EXERCISE OBJECTIVE
Pull out each line of the listing below that contains the string "click". Matching is case-sensitive.
--- Begin STORED ROWS ---
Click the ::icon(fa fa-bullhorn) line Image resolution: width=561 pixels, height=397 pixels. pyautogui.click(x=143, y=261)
--- End STORED ROWS ---
--- Begin STORED ROWS ---
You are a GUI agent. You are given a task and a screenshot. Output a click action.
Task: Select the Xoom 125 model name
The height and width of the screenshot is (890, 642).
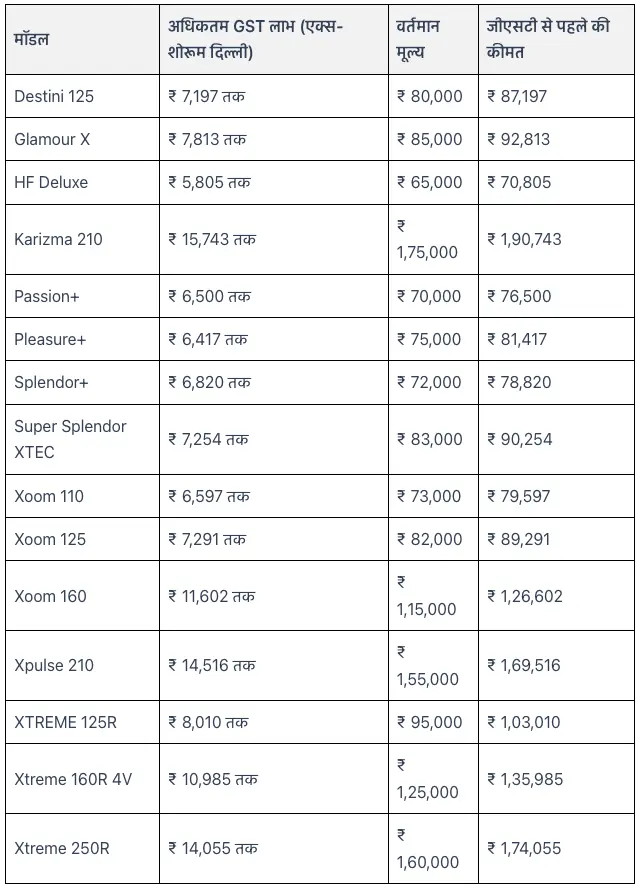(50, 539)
--- End STORED ROWS ---
--- Begin STORED ROWS ---
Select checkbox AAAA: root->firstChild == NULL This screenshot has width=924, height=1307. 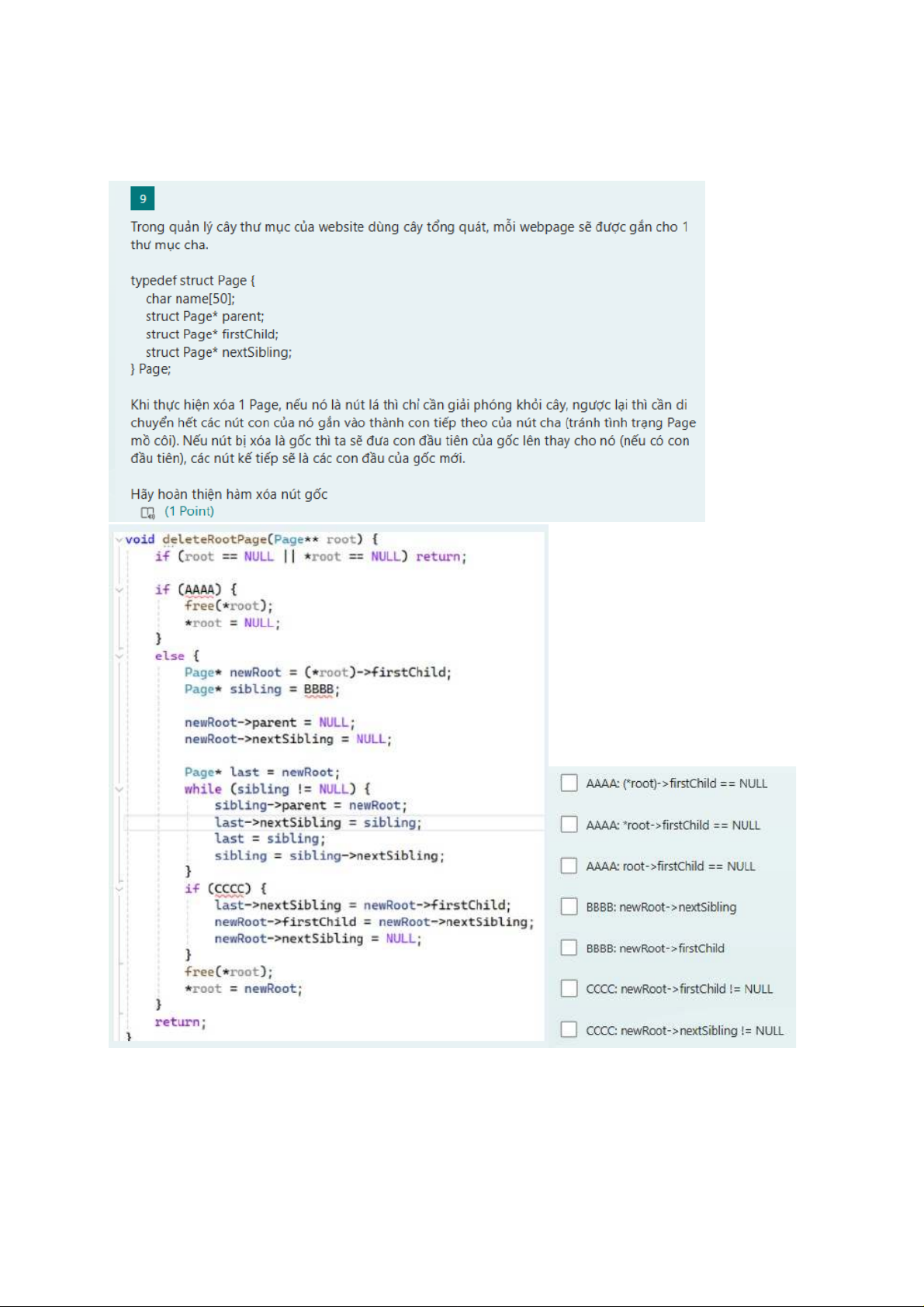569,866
--- End STORED ROWS ---
OUTPUT BELOW
Click the ::icon(fa fa-bullhorn) line Image resolution: width=561 pixels, height=397 pixels. pyautogui.click(x=143, y=261)
You are a GUI agent. You are given a task and a screenshot. Output a click action.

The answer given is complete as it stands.